Obama has been very reluctant to be drawn into the Syrian
civil war when he could have nipped in the bud early on, shortly after the fall
of Gadaffi, with the kind of strikes now being contemplated The steady tightening of sanctions has had
no effect as Iran has been pumping in billions to prop up the regime and being in
sending fighters (as well as mobilising Hizbollah) in flights over Iraq, where
Nouri al-Maliki – who was given refuge by the Assad family while Saddam Hussein
was in power – has been performing the role of a dutiful client leader to
Tehran. It seems a cliché but brute
force is the only thing that Assad understands.
A significant degrading of his military facilities will counter all the
help that Russia and Iran have been
giving him. All will be done without an
American in uniform in sight – Tomahawks and drones doing the pulverising.

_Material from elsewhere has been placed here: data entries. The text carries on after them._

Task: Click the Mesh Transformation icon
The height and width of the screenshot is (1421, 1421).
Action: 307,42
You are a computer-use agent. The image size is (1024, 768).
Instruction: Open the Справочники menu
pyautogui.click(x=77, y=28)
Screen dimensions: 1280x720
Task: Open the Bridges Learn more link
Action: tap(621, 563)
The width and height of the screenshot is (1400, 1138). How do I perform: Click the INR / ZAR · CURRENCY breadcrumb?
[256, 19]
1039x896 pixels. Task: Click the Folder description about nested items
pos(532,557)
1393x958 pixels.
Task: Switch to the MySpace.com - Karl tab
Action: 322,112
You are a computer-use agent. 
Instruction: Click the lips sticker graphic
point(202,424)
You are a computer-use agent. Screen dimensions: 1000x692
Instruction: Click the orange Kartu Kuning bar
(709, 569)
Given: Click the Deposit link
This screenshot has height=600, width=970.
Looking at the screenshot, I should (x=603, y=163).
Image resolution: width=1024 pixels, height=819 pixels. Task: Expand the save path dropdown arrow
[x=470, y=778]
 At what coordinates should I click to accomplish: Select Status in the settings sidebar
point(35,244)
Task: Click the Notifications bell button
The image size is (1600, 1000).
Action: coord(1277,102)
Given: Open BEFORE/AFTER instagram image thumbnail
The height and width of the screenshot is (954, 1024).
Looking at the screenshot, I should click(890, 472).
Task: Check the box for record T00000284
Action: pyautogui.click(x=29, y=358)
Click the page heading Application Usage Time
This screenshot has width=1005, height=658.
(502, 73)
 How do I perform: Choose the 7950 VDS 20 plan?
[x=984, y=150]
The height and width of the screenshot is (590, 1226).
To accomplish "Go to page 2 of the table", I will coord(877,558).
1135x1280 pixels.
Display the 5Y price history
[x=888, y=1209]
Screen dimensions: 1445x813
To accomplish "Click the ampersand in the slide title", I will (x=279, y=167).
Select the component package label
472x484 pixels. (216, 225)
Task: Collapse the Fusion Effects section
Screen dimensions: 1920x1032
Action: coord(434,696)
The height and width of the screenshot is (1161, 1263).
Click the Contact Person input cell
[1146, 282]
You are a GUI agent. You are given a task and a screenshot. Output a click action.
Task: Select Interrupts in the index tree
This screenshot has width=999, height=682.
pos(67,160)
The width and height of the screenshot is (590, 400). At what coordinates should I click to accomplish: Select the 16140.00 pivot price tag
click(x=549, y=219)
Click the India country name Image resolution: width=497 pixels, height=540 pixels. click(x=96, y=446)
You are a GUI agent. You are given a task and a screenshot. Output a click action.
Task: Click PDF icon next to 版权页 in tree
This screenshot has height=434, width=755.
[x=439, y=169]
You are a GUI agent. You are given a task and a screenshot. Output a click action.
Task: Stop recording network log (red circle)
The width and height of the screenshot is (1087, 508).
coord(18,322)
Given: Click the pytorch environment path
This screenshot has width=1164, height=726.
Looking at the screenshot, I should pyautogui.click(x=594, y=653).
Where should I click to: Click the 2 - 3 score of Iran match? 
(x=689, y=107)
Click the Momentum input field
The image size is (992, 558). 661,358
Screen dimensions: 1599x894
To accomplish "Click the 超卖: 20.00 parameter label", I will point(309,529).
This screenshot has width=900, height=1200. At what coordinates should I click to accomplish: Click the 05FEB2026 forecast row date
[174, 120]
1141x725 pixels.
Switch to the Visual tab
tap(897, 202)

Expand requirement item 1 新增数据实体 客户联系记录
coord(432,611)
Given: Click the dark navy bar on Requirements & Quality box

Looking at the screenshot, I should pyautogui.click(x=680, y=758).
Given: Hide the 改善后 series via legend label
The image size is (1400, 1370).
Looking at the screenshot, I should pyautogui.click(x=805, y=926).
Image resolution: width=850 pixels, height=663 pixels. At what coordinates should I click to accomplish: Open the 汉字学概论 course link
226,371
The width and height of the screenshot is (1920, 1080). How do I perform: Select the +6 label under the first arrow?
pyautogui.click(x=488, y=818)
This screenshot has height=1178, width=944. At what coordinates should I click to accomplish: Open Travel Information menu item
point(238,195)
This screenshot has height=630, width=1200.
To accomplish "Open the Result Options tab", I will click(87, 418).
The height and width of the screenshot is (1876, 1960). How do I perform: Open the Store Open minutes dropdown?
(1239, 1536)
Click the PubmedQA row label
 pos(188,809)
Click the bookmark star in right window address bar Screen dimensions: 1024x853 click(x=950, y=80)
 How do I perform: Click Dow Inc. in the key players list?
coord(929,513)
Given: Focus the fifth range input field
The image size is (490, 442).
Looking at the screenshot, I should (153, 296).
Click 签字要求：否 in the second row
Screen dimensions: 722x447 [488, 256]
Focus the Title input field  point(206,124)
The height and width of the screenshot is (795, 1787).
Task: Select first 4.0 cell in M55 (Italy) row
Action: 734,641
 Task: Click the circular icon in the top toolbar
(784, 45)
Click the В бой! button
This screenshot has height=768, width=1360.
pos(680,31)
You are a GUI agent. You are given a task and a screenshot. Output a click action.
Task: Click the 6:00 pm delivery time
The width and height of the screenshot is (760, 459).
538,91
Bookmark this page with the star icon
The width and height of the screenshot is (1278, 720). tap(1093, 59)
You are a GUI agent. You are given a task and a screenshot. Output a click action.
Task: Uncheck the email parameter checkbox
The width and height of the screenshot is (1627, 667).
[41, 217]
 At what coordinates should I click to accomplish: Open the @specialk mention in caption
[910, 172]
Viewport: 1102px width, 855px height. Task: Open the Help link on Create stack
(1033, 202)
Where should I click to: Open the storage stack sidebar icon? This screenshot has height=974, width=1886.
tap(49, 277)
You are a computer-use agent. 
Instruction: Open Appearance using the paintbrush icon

All these votes seemed to validate the old dictator line
about democracies not being suitable for war, as the element of surprise and
maximum inflicting of damage is lost. With
a vote against the war paralysing the Cameron administration (interestingly
from both sides of the Blairite stable, John McTernan saying Ed Miliband was
right to crush weak opponents and Dan Hodges resigning his Labour Party
membership for such brazen politicking), Assad seemed in a stronger diplomatic
position than ever. Then came Obama’s
decision to put it to Congress which won’t be heard until the standard date for
return of 9th September, which changes the entire calculus. After the British pulled out, he may have
felt he had to do so (and this increases pressure on Francois Hollande to ask
the French parliament, not the first time a promised British vote has
inconvenienced a French president), but it gives the chance to really pile on
the pressure on Russia in Russia, as the French release a dossier that is
pretty conclusive that the Assad government carried out the chemical attack in
the Damascus suburb (notwithstanding the stonewalling while UN inspectors were
ensconced a few miles away and the sniper fire when they did try to
advance). I would have voted with a
heavy heart for the missile strikes because punitive strikes do not achieve
anything when so much warning has been given but a forceful statement must be
made about the use of chemical weapons.
Only a significant pounding, annihilating Assad’s command-and-control
structure, troop positions and chemical weapons dumps (whose movements are
constantly monitored by satellites), is worthwhile. 110,000 people have died, more than two
millions refugees, with probably both sides using chemical weapons and
repercussions spilling over into Lebanon, to sit back and do nothing is gross irresponsibility. People say things could get worse but I
refuse to believe that so many must die.
Deaths have now matched that in Bosnia,
if they reach the levels in Rwanda
all those who vote against it (and support those against it) will have a share
of culpability. Yes, that’s an
uncompromising message and talks would be better but we’ve been talking for two
years and Russia
won’t even support a limited Yemen-style transition. It is the Russians who are abusing
international law and their war-weary useful idiots in the West who are just
letting Syria
bleed.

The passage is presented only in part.